:: Text passage ::
⟨

The Habitat Schools Group is a private group of schools, with three schools situated in different areas of Ajman in the United Arab Emirates. It is the school that introduced the concept of Budget schooling in the northern emirates.

Overview
The first school of the group International Indian school was established in 2002, and by 2014, the second school Habitat School, Al Jurf was established with a new concept of schooling by merging the possibilities of space, pedagogy, and technology.

One of the strengths of expatriate education is the cultural variety and linguistic plurality. Habitat schools’ welcoming community is a space where different people from different continents and backgrounds come together with a common mission at heart: “Sharing and Caring for humanity”.

As the schools, which introduced budget schooling in northern emirates, the mission was to make quality education accessible to all students, regardless of their cultural and financial status. For many expatriate students, school is the only space of socialization and it is the place where the majority of their life is spent.

The campuses are designed for students to explore a wide range of experiences, ranging from farming to computer coding. With more than 2000+ trees in the campuses, the students have a green-calm environment for their studies. There is also an organic farm with a greenhouse where students learn about plants and farming.

⟩

:: Set tasks ::
A. According to the Habitat Schools passage, in what year was the group's first school, International Indian School, established?
B. Reproduce the Habitat Schools passage word for word, starting with "The campuses are" and going on through "plants and farming.".
The material after this point has no connection to the Habitat Schools passage.

:: Data ::

⟨

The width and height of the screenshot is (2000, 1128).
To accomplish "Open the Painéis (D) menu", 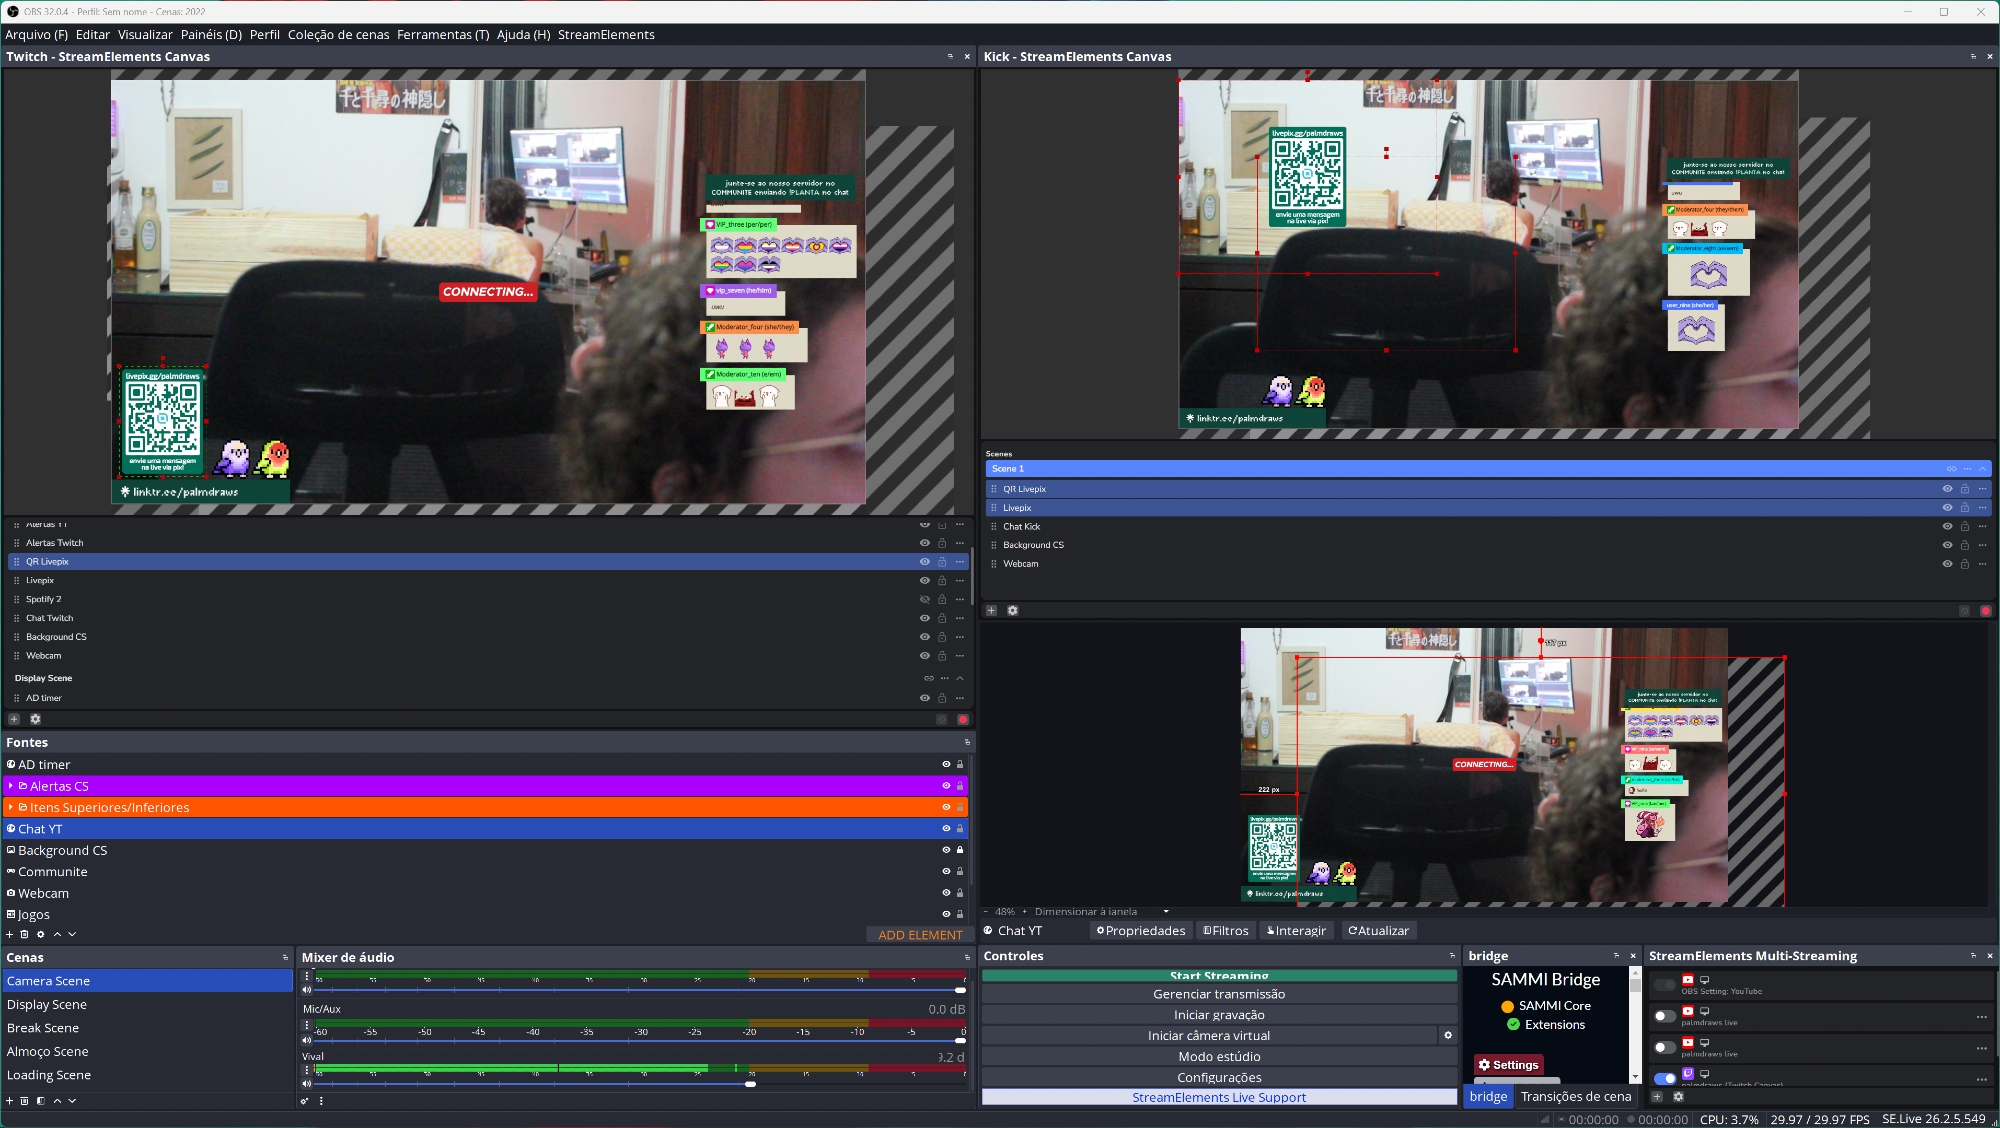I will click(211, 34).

⟩
⟨

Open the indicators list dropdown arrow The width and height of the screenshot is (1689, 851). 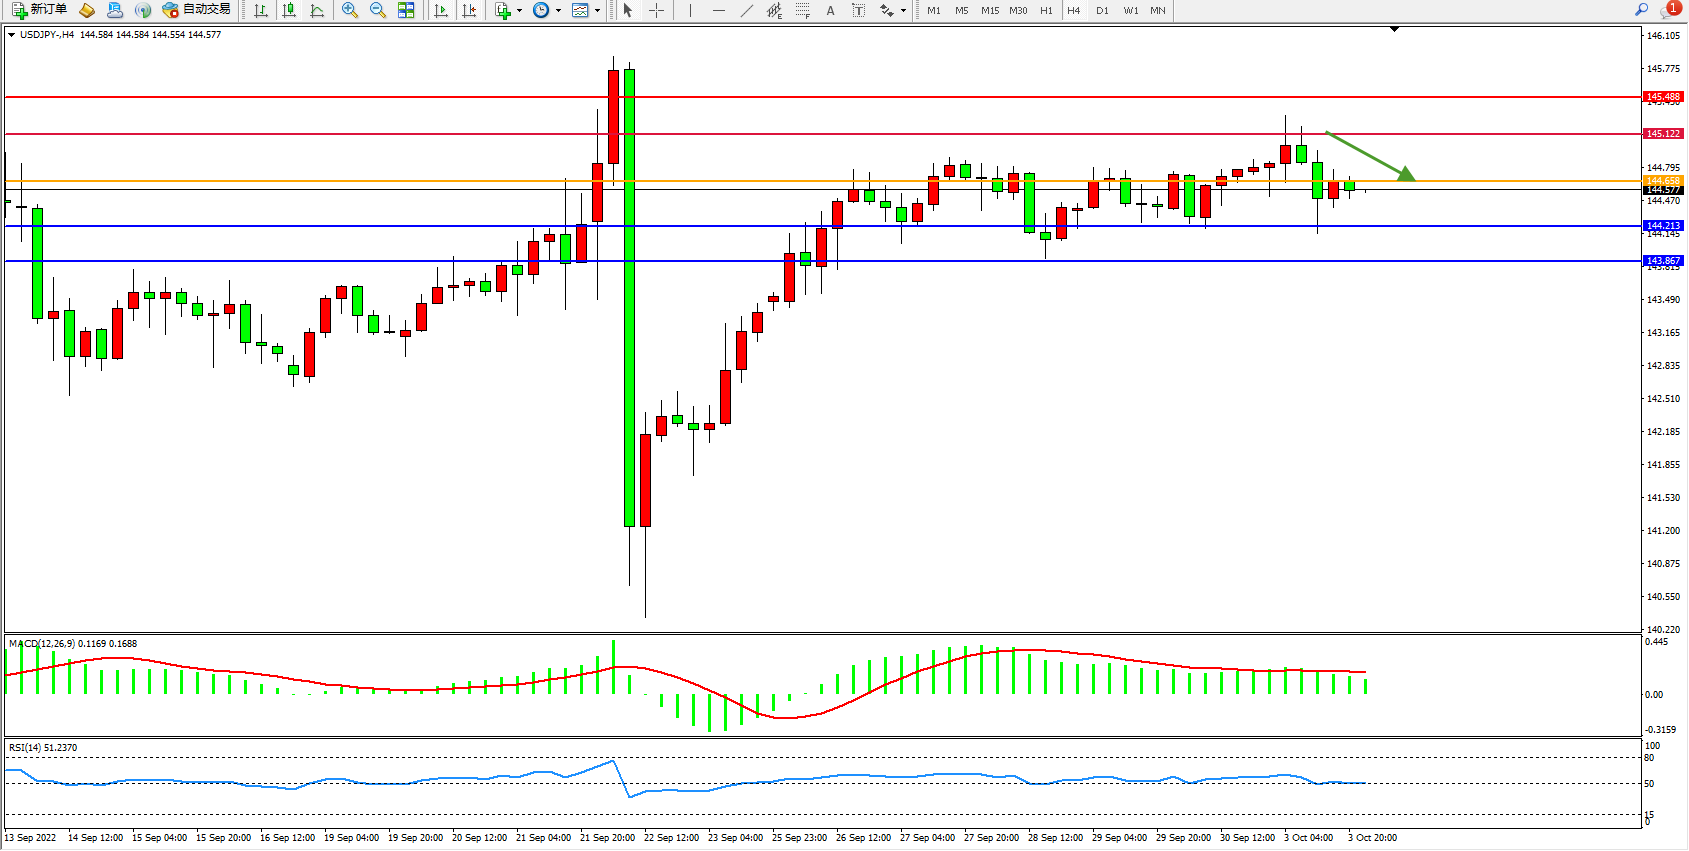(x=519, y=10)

⟩

:: Answers ::
A. 2002

B.
The campuses are designed for students to explore a wide range of experiences, ranging from farming to computer coding. With more than 2000+ trees in the campuses, the students have a green-calm environment for their studies. There is also an organic farm with a greenhouse where students learn about plants and farming.